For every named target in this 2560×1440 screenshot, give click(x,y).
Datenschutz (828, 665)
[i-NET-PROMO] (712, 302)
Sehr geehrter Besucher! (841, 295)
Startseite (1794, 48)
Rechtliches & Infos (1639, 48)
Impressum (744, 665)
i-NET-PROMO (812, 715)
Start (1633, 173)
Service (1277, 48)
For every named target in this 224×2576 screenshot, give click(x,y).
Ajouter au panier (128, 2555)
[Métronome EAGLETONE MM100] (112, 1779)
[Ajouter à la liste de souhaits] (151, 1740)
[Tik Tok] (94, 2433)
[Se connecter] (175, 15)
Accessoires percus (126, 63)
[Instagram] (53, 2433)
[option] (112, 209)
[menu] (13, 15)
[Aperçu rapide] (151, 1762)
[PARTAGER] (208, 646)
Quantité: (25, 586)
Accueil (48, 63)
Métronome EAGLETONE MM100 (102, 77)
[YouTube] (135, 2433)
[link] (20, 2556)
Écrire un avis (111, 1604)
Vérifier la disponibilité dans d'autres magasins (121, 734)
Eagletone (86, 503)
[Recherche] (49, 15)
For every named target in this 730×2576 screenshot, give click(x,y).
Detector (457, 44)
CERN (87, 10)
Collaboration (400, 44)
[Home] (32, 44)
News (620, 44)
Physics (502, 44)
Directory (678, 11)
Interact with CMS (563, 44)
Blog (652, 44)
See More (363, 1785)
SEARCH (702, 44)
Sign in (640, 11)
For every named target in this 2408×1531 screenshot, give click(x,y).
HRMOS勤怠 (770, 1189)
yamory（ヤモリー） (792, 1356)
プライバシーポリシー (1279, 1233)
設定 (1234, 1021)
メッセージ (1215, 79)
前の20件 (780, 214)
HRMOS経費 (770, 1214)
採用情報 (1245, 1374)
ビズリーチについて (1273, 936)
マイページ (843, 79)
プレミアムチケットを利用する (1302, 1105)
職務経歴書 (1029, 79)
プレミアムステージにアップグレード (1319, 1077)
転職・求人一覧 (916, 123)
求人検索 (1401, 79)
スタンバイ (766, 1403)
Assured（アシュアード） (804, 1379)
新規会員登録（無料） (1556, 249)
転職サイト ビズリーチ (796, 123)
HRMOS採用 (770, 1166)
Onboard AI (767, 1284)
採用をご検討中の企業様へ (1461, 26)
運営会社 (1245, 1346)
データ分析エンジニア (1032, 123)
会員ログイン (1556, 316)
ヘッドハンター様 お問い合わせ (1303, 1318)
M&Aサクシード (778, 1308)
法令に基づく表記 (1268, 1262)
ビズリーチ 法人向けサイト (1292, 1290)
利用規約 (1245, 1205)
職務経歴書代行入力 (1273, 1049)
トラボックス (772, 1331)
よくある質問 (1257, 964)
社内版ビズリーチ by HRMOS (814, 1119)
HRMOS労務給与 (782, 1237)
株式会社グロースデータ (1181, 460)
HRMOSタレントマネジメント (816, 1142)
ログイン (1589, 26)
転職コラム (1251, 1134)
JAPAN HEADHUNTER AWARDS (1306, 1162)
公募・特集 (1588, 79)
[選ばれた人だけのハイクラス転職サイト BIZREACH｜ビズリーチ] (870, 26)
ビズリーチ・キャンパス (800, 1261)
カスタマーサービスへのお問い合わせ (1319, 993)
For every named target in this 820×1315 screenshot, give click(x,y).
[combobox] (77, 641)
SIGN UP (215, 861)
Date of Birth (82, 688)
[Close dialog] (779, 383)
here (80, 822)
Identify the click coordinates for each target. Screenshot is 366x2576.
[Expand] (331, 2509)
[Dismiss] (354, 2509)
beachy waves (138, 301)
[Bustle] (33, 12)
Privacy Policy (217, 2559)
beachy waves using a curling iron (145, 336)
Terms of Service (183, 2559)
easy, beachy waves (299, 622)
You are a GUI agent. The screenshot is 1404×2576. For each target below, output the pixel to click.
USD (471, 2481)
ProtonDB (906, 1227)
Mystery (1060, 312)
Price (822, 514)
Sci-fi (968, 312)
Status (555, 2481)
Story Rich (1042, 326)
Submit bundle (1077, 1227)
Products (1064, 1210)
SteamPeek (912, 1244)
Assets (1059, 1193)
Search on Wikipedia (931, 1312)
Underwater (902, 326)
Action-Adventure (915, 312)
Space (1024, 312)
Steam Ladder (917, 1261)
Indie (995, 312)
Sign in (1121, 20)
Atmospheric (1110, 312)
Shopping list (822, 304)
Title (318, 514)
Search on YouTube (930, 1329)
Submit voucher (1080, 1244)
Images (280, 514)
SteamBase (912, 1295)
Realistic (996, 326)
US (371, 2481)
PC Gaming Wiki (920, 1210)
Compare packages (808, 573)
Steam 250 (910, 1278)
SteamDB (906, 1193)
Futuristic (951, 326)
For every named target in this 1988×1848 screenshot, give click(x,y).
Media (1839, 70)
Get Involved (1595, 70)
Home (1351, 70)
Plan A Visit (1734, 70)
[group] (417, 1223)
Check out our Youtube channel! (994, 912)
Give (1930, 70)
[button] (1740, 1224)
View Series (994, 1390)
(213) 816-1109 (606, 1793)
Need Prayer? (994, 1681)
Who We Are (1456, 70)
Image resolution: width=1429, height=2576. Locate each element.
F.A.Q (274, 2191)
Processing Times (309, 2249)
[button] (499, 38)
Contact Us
○ ○ ○ ○ ○ ○ ○
▸ **WORK ITEM**
Find the lines in the entries above where "waves" occurs, and copy each of them.

▸ **WRITTEN SOLUTION**
beachy waves (138, 301)
beachy waves using a curling iron (145, 336)
easy, beachy waves (299, 622)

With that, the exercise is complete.